Si en un juego de pelota de patio se produce una jugada difícil y uno de los equipos alega que el árbitro ha vendido su decisión, lo menos que puede hacer este ante esa grave acusación es renunciar a seguir arbitrando el juego.
En un escenario más exigente, como lo es la vida institucional de la República, un juez que se precie de honorable tampoco tiene alternativa a la hora de adoptar una decisión que la sociedad espera que sea justa.
Lamentablemente, la elección entre “o creen en mí o me voy” no es la disyuntiva que prima en la mente de mucha gente.
La corrupción y la impunidad han ganado últimamente mucho terreno, mientras la ética yace retorcida en el suelo debatiéndose entre la vida y la muerte. Aunque no el único, el Poder Judicial está cada vez más desacreditado en este país nuestro.
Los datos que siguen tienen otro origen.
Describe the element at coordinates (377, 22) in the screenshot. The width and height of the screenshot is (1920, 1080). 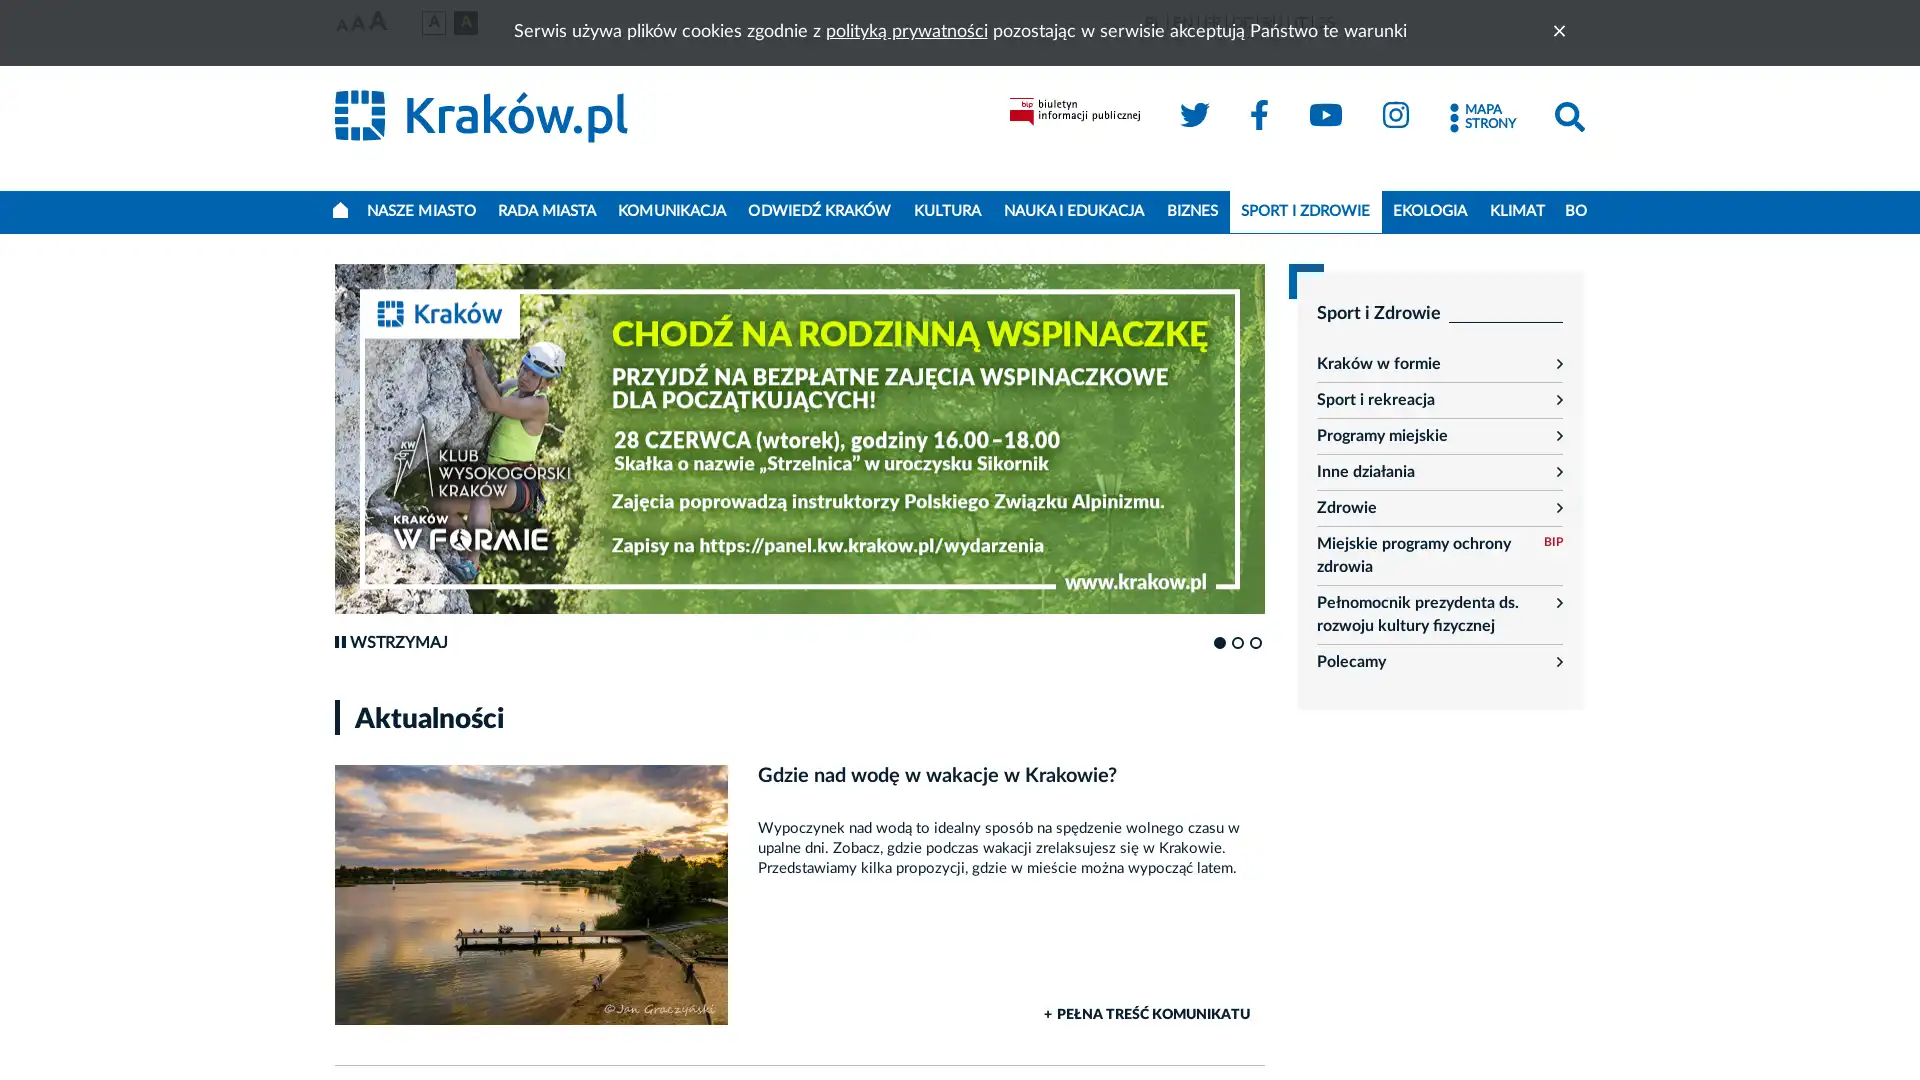
I see `Najwieksza czcionka` at that location. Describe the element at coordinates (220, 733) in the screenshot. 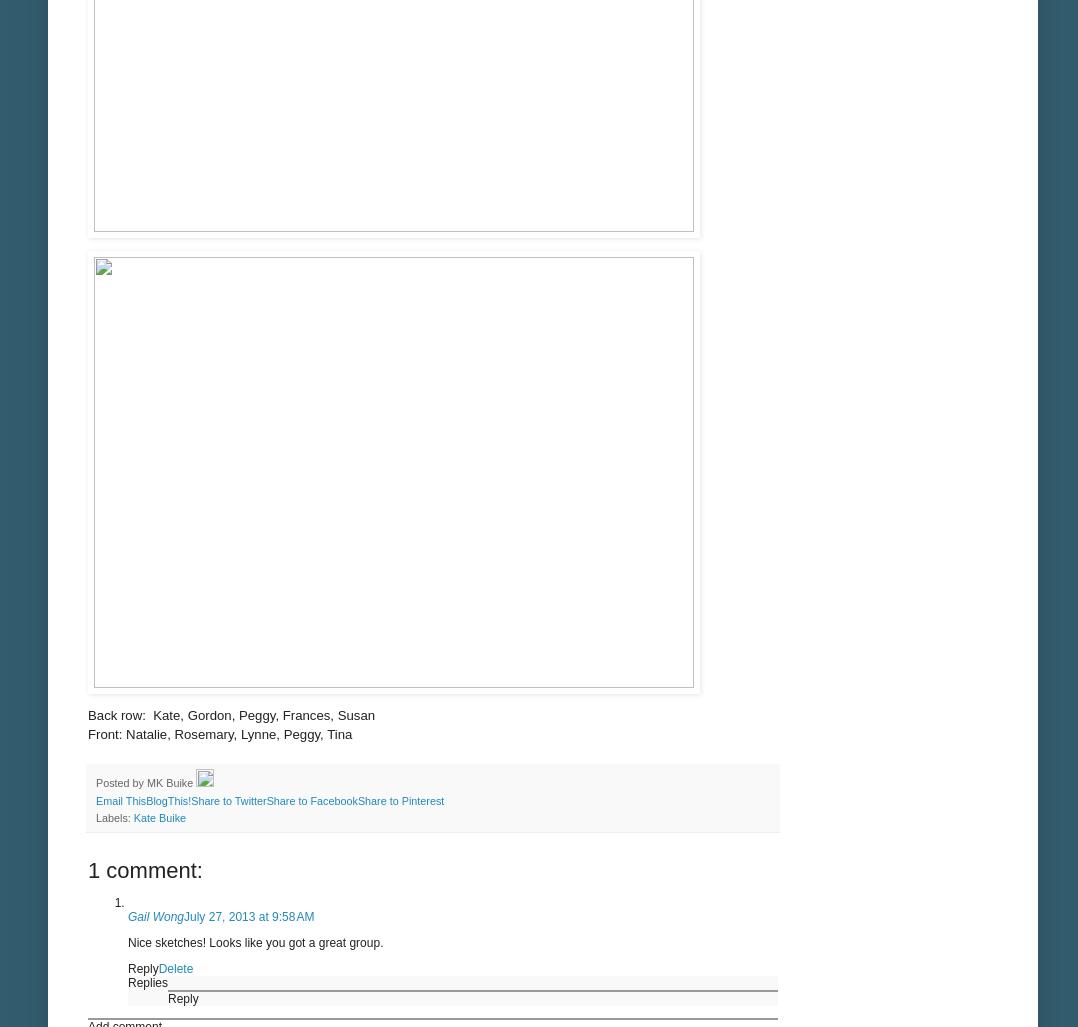

I see `'Front: Natalie, Rosemary, Lynne, Peggy, Tina'` at that location. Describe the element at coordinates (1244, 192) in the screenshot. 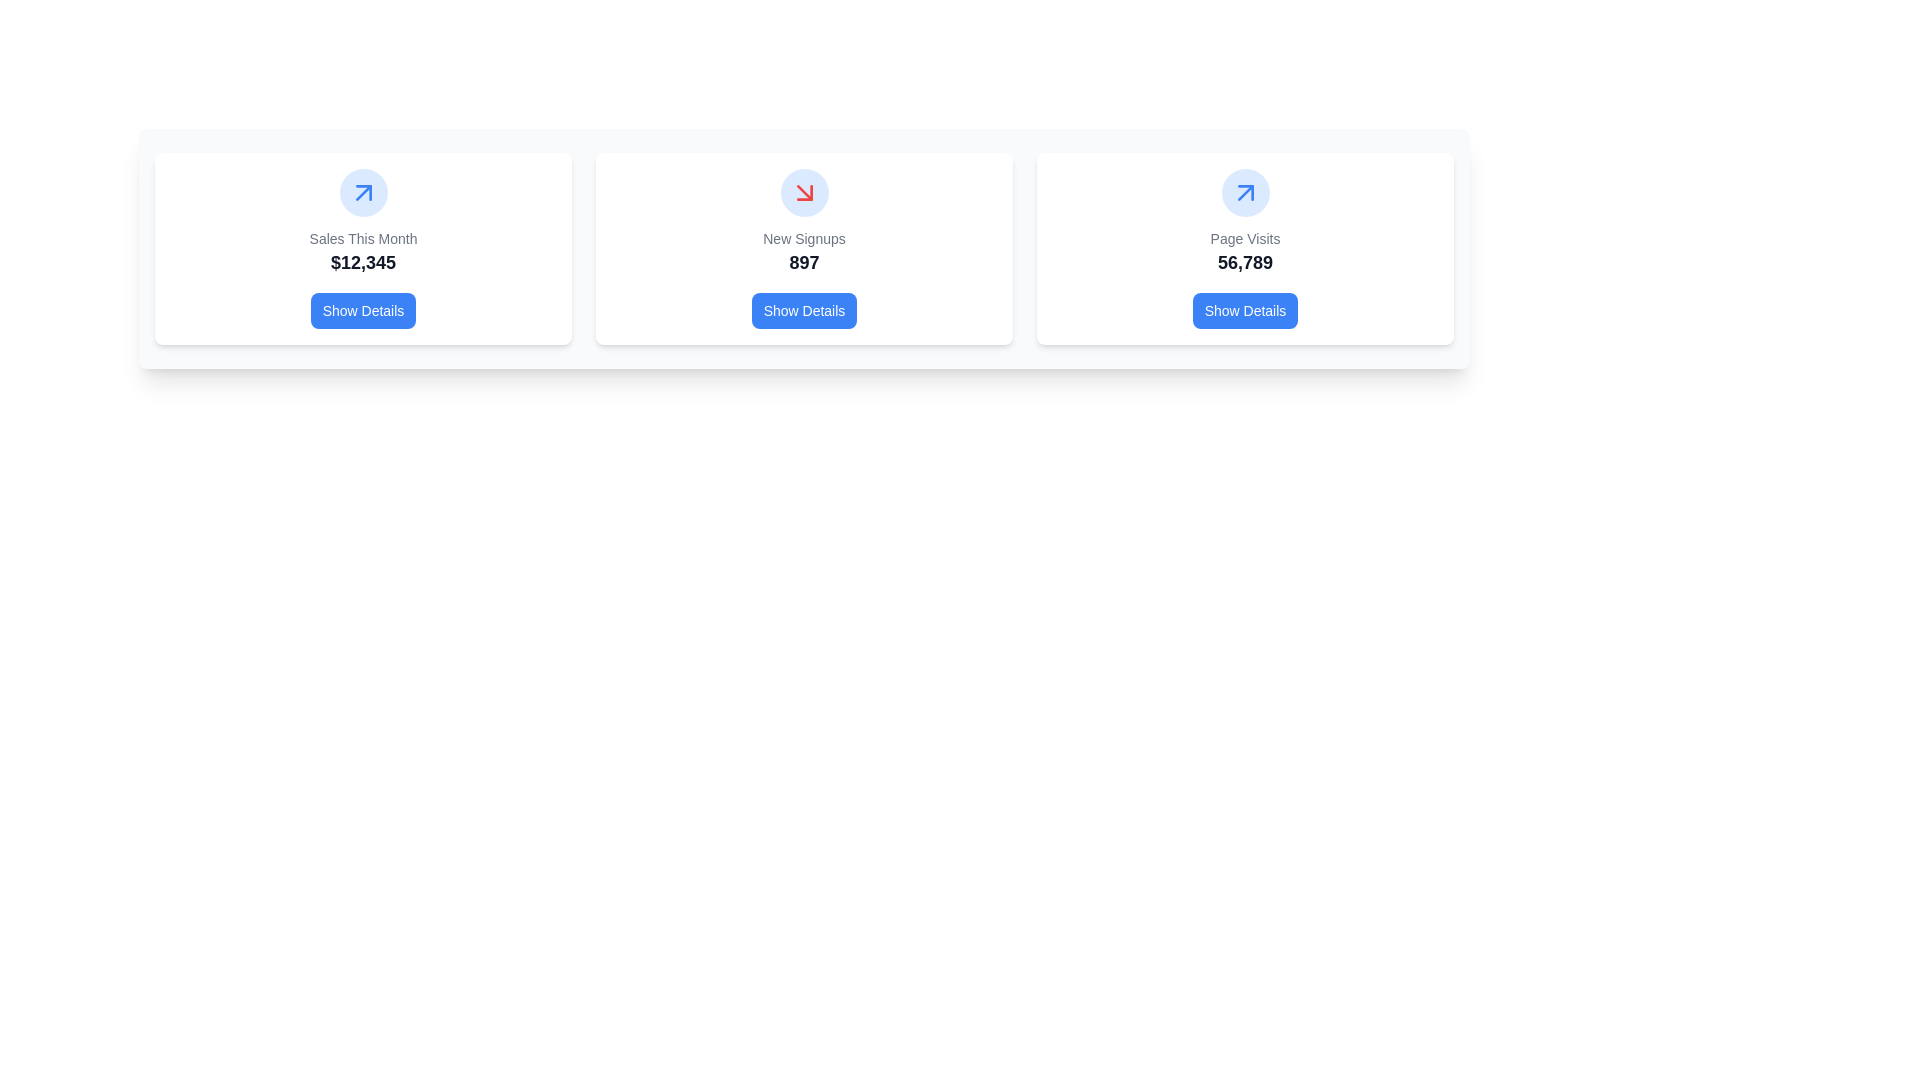

I see `the navigation icon located at the top of the 'Page Visits' card, which is within a circular blue background` at that location.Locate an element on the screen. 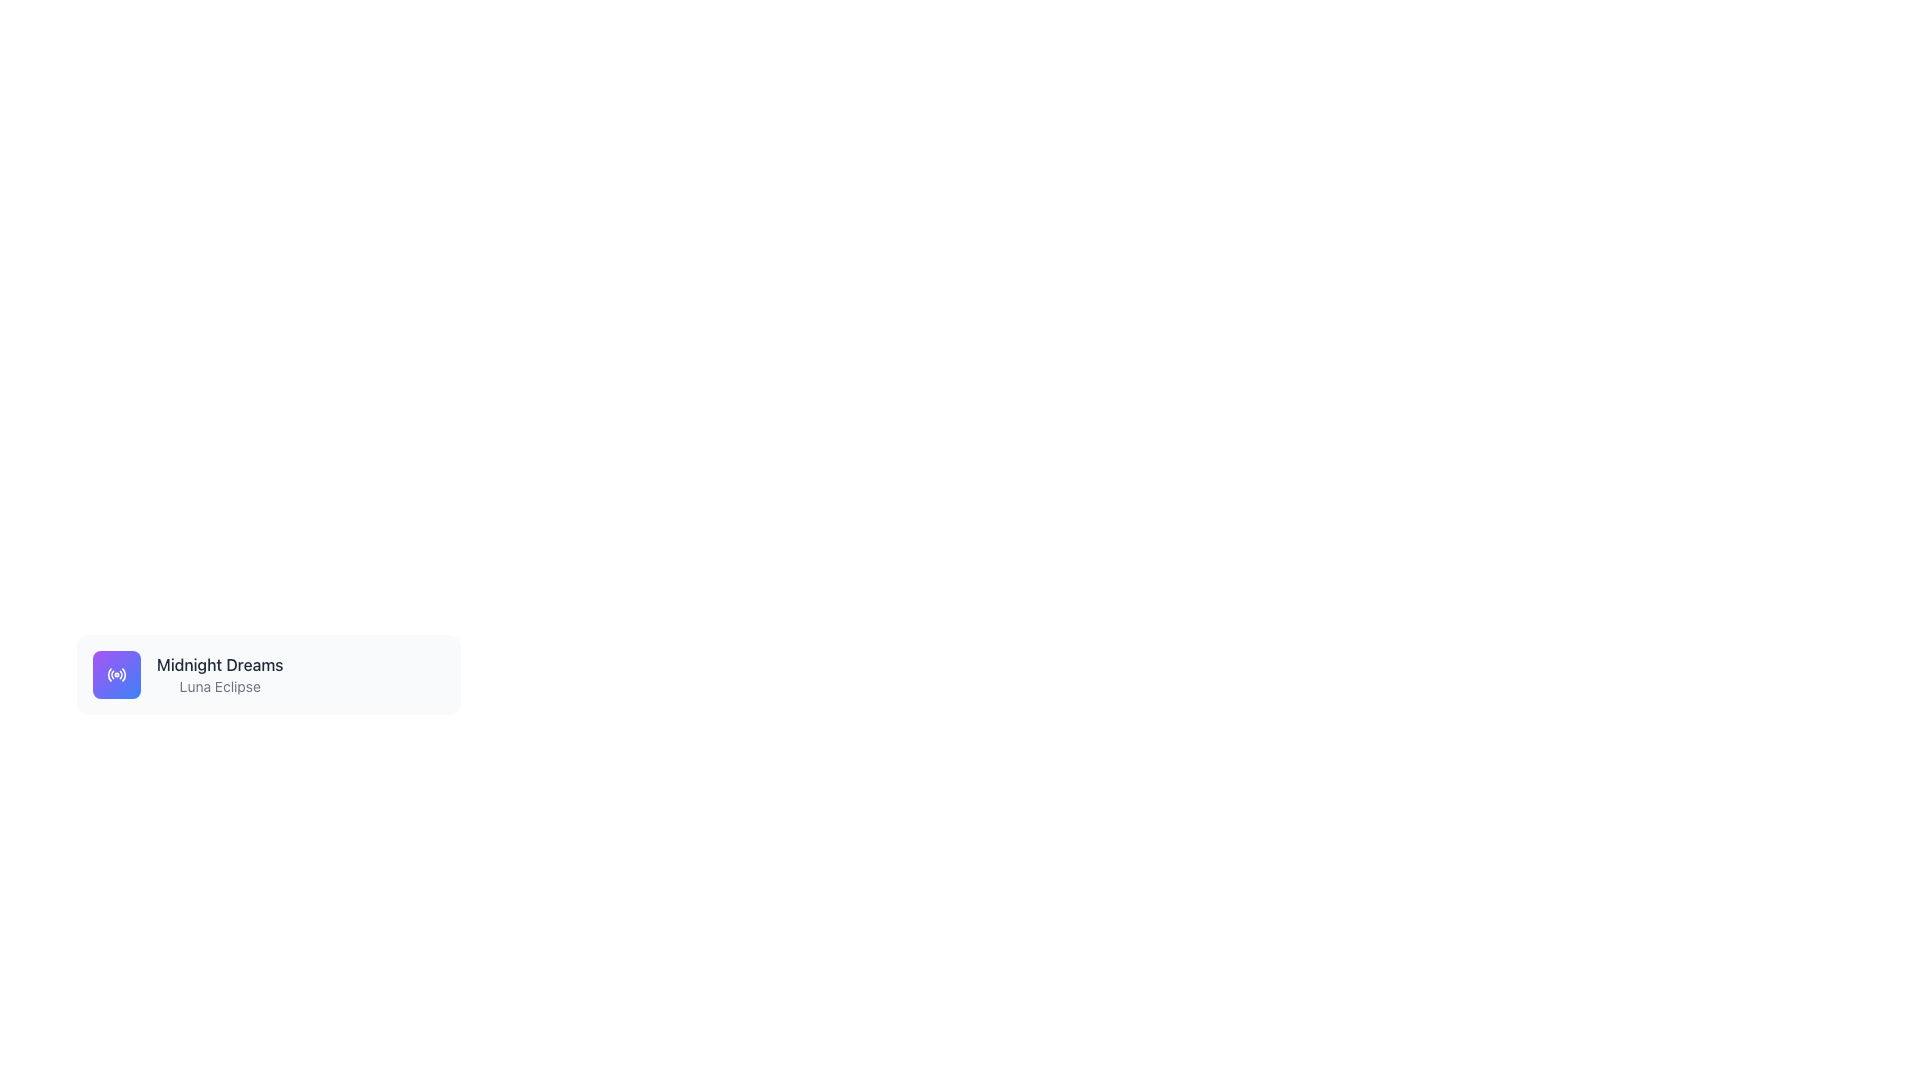  the text display element that shows 'Luna Eclipse', which is styled in a small gray font and positioned below 'Midnight Dreams' is located at coordinates (220, 685).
Los jueces honestos –que los hay- están forzosamente reburujados con los mercaderes de sentencias –que los hay en mayor número-, y en consecuencia no pasará mucho tiempo sin que pronto todos hayan perdido su credibilidad.
No podemos quedarnos cruzados de brazos. Hay que hacer una gran cruzada para devolver la fe a la Justicia dominicana. Para ello bastaría poner voluntad. De lo contrario, Sodoma y Gomorra quedarán chiquitas a nuestro lado.